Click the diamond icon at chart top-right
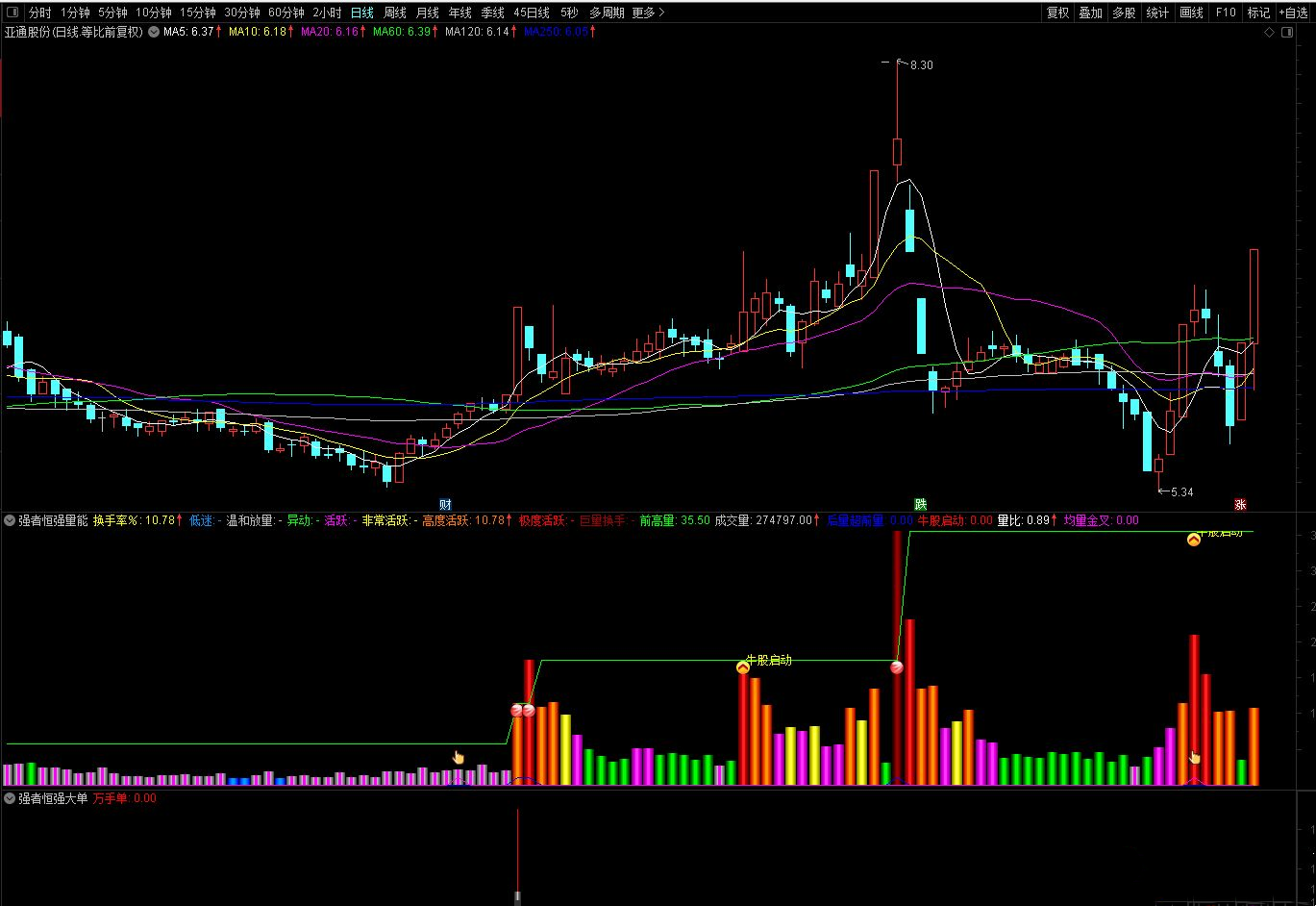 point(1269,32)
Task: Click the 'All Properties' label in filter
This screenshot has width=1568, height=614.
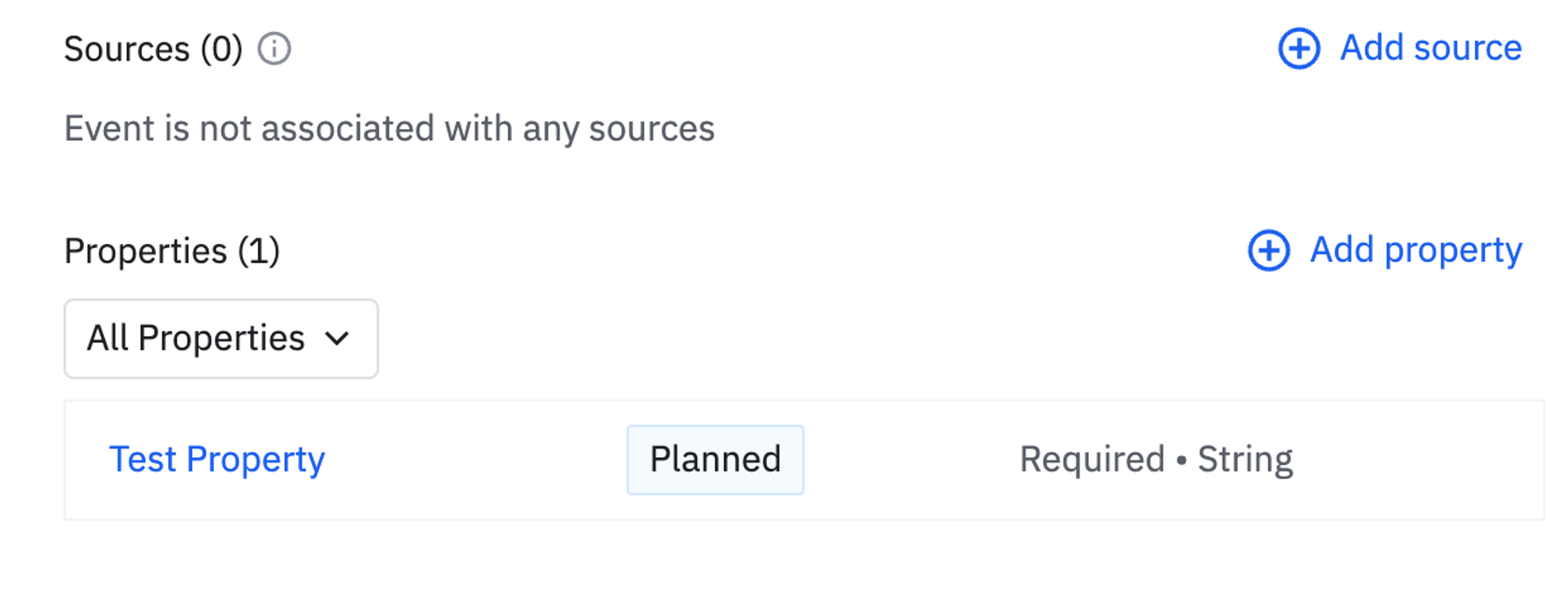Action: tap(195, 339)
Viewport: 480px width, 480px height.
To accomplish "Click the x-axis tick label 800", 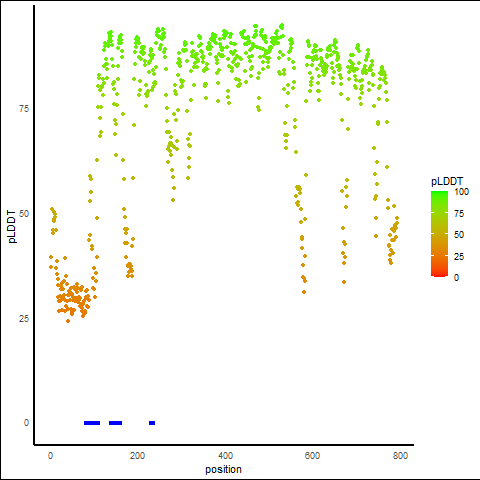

==

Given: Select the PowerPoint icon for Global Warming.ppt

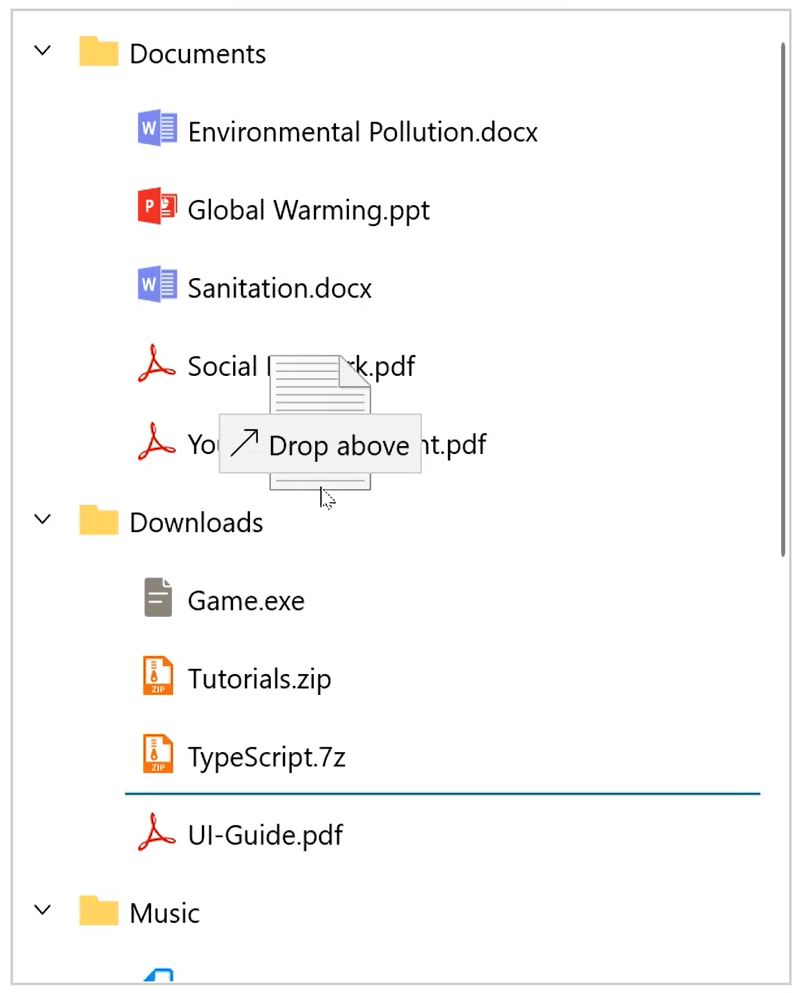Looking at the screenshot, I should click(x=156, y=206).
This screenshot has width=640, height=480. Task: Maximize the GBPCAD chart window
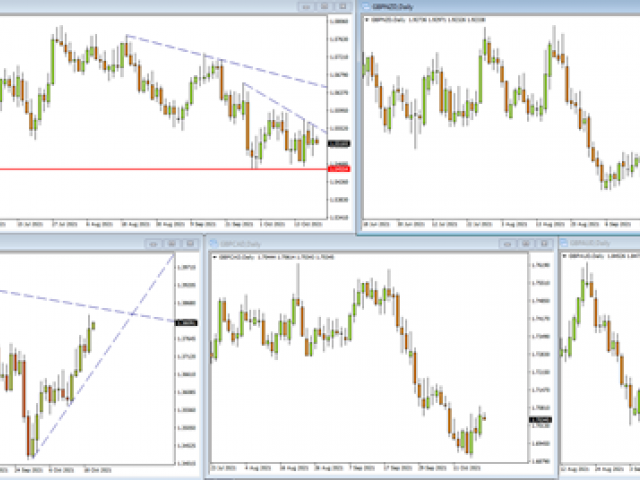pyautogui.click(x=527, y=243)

--

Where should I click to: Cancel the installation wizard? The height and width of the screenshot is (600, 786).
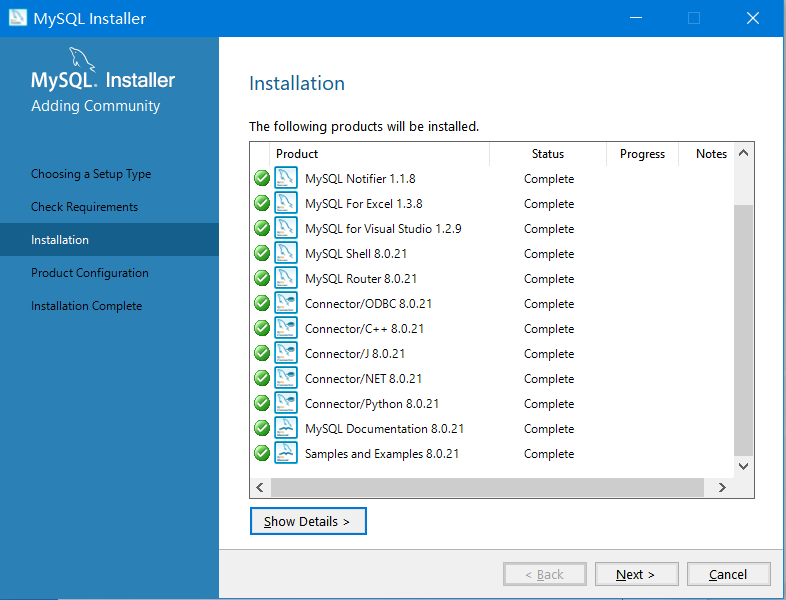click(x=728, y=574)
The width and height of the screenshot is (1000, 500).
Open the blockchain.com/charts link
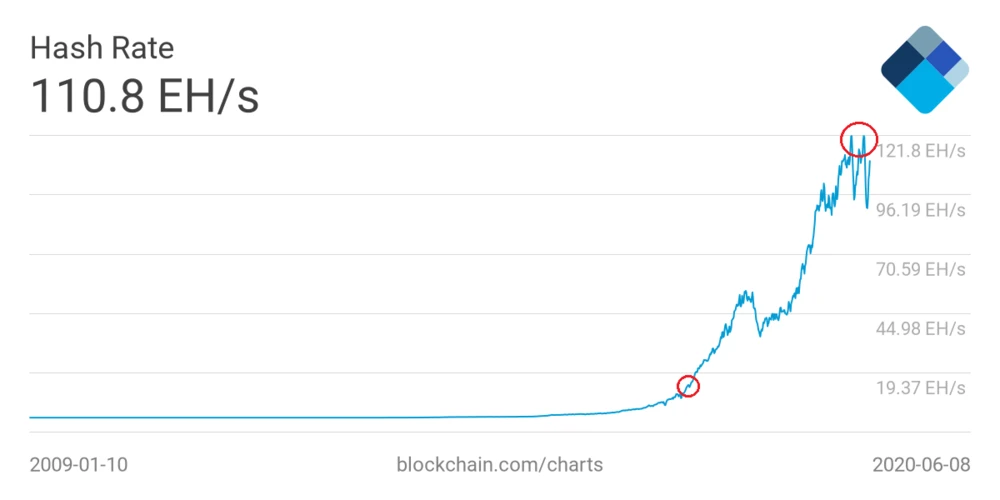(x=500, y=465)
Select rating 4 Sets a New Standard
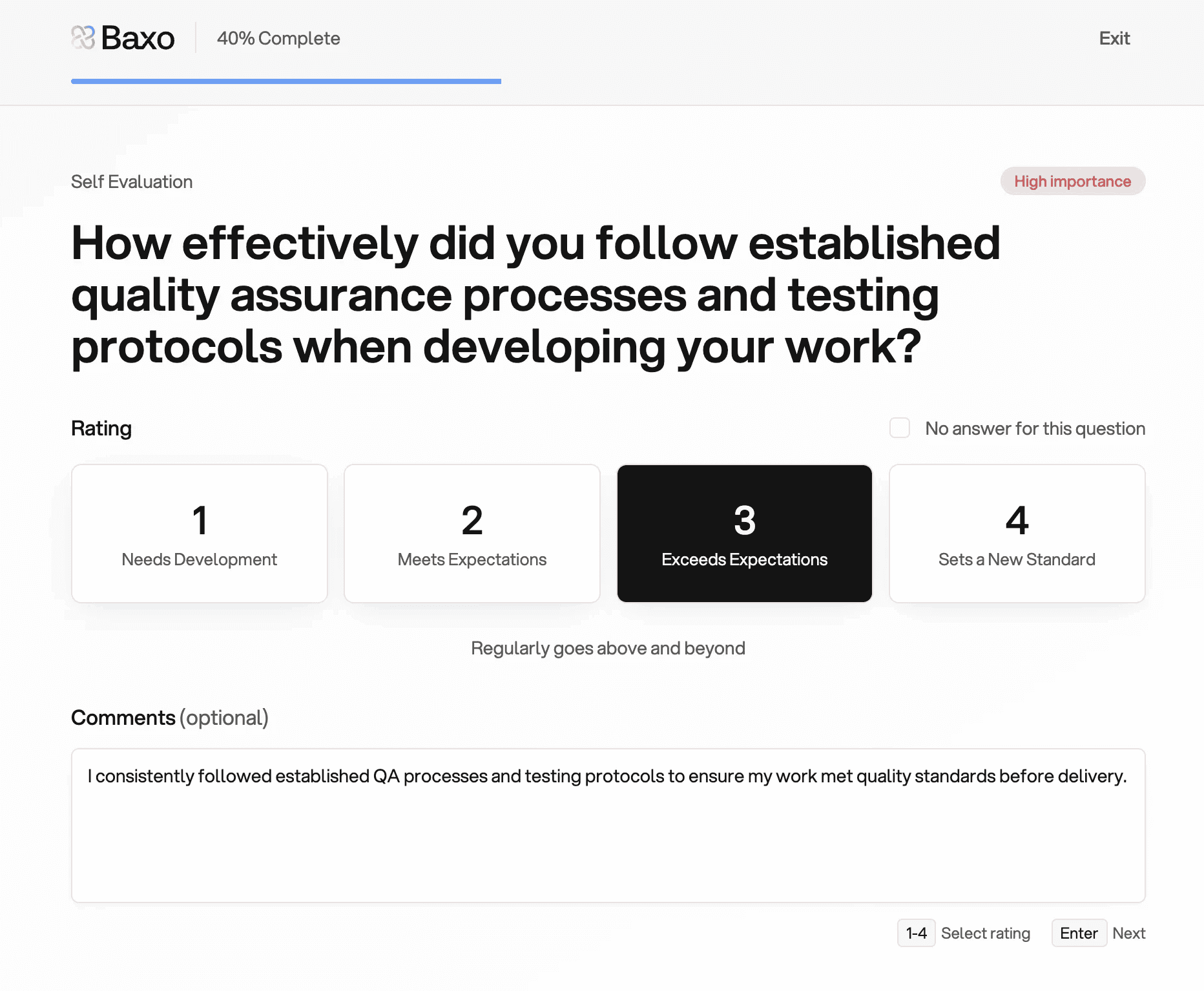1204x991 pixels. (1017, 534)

> _WHAT THE TASK REQUIRES_
The lines above from the line with "Click the diamond icon at chart top-right" through the line with "the x-axis tick" are to be given again word for word, with no pictures among them.

> _RESPONSE BELOW_
Click the diamond icon at chart top-right
 point(1269,32)
Task: Click the 'All Properties' label in filter
This screenshot has width=1568, height=614.
Action: tap(195, 339)
Viewport: 480px width, 480px height.
To accomplish "Click the x-axis tick label 800", 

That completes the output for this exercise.